It seems to be all an evolution. Gnu Social -> OStatus -> ActivityPub -> PeerTube.
As all things open source, every few years, a new innovation builds on top of already established communities and tries something new. True, ActivityPub / Masteodon are relatively new, but the roots of the network are well planted in the general Fediverse.
If you're one of those people reading this and thinking "oh here comes another alternative social media" just stop reading and steer clear.
Mastodon is compatible with OStatus used by GNU social servers and Pleroma is basically the spiritual successor to GNU Social and is fully activitypub compliant (moreso than Mastodon is). This network has existed for a very long time and will still be there when you're ready to take alternative social media seruously. So if you're skeptical, check back when you're ready.
You might have a point, but the way you phrased it sounded arrogant. People might have various reasons to avoid social networks or consider them irrelevant and might not need to "get ready for it". While potentially useful, it's not really a must.
Also take a look at DIF's Identity Hub - a large-scale initiative that goes far beyond a social server/mailbox, and incorporates solutions for the identity issues people here have flagged: https://github.com/decentralized-identity/identity-hub/blob/...

• • • • •

To do =>
1) Reproduce everything in the Fediverse discussion from "As all things" down to "when you're ready.".
2) Decide whether each statement agrees with the Fediverse discussion, answering yes or no and quoting the deciding words: (a) Pleroma is described as more fully ActivityPub compliant than Mastodon. (b) Mastodon is said to be incompatible with OStatus. (c) DIF's Identity Hub is presented as a small, limited project.
The material that comes after this point is not used in any way.

Raw data =>
• • • • •

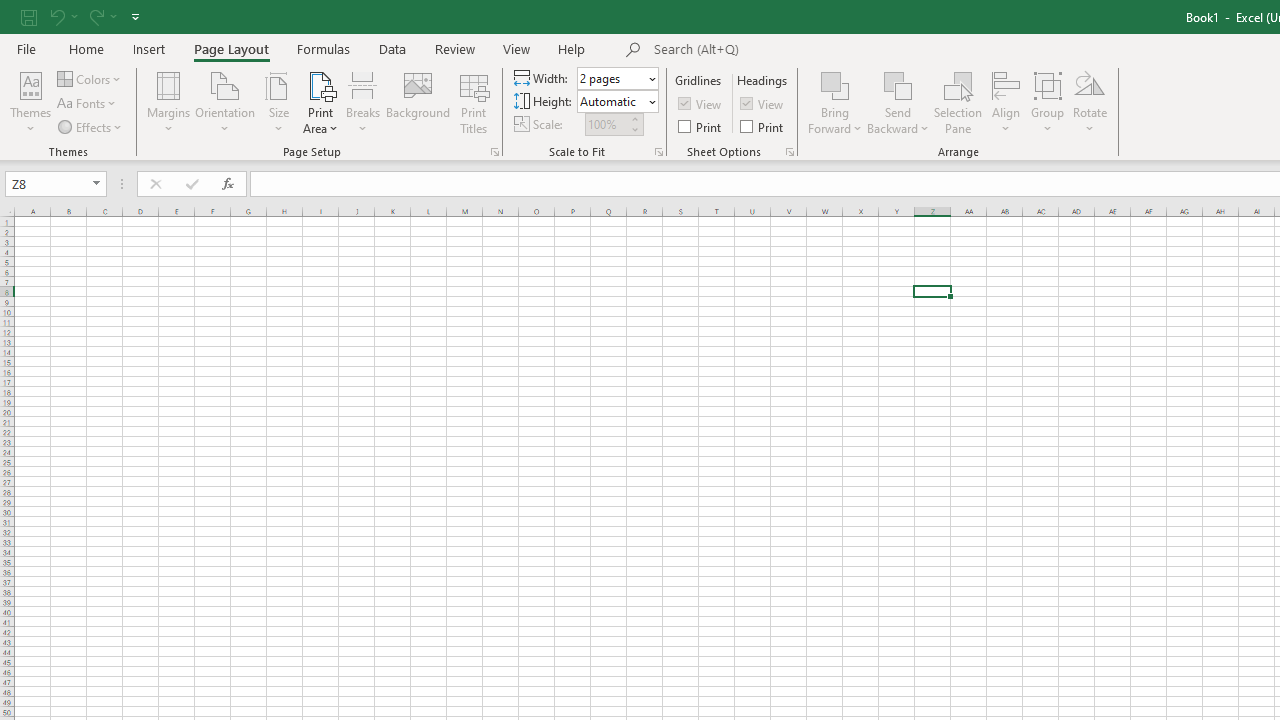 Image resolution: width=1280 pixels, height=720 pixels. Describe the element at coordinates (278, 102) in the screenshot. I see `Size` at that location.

• • • • •

Answers for each item =>
1)
As all things open source, every few years, a new innovation builds on top of already established communities and tries something new. True, ActivityPub / Masteodon are relatively new, but the roots of the network are well planted in the general Fediverse.
If you're one of those people reading this and thinking "oh here comes another alternative social media" just stop reading and steer clear.
Mastodon is compatible with OStatus used by GNU social servers and Pleroma is basically the spiritual successor to GNU Social and is fully activitypub compliant (moreso than Mastodon is). This network has existed for a very long time and will still be there when you're ready to take alternative social media seruously. So if you're skeptical, check back when you're ready.

2)
(a) Yes: "is fully activitypub compliant (moreso than Mastodon is)"
(b) No: "Mastodon is compatible with OStatus used by GNU social servers"
(c) No: "a large-scale initiative that goes far beyond a social server/mailbox"